▶ Input data:
----

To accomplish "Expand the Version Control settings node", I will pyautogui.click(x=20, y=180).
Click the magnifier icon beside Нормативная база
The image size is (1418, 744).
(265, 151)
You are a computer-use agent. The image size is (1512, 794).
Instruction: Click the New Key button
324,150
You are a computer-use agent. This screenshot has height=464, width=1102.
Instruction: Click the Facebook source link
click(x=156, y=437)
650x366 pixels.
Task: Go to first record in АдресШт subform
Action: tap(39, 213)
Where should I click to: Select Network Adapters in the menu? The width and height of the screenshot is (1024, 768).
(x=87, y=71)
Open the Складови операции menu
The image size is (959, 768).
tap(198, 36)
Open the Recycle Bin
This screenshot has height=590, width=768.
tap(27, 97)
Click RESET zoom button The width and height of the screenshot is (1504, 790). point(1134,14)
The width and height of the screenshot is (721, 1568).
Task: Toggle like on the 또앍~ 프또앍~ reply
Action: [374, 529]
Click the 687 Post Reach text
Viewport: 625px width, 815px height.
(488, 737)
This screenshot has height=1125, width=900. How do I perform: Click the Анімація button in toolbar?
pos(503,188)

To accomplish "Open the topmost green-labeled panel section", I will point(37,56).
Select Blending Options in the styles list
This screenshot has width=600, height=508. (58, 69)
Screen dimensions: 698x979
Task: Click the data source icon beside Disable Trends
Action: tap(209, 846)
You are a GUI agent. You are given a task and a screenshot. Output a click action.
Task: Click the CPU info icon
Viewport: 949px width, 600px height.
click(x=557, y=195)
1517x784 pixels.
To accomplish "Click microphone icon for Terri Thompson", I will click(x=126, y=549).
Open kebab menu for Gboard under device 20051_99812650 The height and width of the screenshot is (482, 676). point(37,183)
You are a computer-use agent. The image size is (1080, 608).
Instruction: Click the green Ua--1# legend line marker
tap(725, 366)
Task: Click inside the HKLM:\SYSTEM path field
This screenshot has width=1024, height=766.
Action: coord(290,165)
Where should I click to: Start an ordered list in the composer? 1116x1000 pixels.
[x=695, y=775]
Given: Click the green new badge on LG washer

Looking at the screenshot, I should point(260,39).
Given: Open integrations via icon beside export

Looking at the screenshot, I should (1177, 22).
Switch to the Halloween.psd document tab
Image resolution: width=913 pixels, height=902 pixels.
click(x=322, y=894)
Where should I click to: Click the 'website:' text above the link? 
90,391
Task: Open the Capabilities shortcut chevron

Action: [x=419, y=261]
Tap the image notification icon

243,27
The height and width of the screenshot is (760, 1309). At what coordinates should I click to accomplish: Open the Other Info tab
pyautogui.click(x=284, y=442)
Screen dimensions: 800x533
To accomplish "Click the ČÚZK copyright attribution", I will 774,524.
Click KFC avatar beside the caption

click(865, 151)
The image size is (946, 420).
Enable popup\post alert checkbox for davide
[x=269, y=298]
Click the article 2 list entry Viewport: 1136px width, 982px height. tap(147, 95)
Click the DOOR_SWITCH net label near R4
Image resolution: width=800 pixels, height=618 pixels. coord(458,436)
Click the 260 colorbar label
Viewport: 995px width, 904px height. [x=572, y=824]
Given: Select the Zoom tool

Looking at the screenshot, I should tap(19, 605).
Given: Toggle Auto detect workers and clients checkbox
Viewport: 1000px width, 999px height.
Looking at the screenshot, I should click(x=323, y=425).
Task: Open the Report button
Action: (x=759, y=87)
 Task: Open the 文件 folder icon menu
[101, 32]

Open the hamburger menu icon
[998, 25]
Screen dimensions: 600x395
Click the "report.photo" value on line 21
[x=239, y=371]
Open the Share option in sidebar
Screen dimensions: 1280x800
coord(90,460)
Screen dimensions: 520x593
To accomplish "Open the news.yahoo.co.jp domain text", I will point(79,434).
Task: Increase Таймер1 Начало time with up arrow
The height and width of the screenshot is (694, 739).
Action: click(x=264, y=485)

----

▶ What the task requires: Every line in the entries above that has the word "computer" should be identified and copied.

▶ Exercise output:
You are a computer-use agent. The image size is (1512, 794).
You are a computer-use agent. This screenshot has height=464, width=1102.
You are a computer-use agent. The image size is (1080, 608).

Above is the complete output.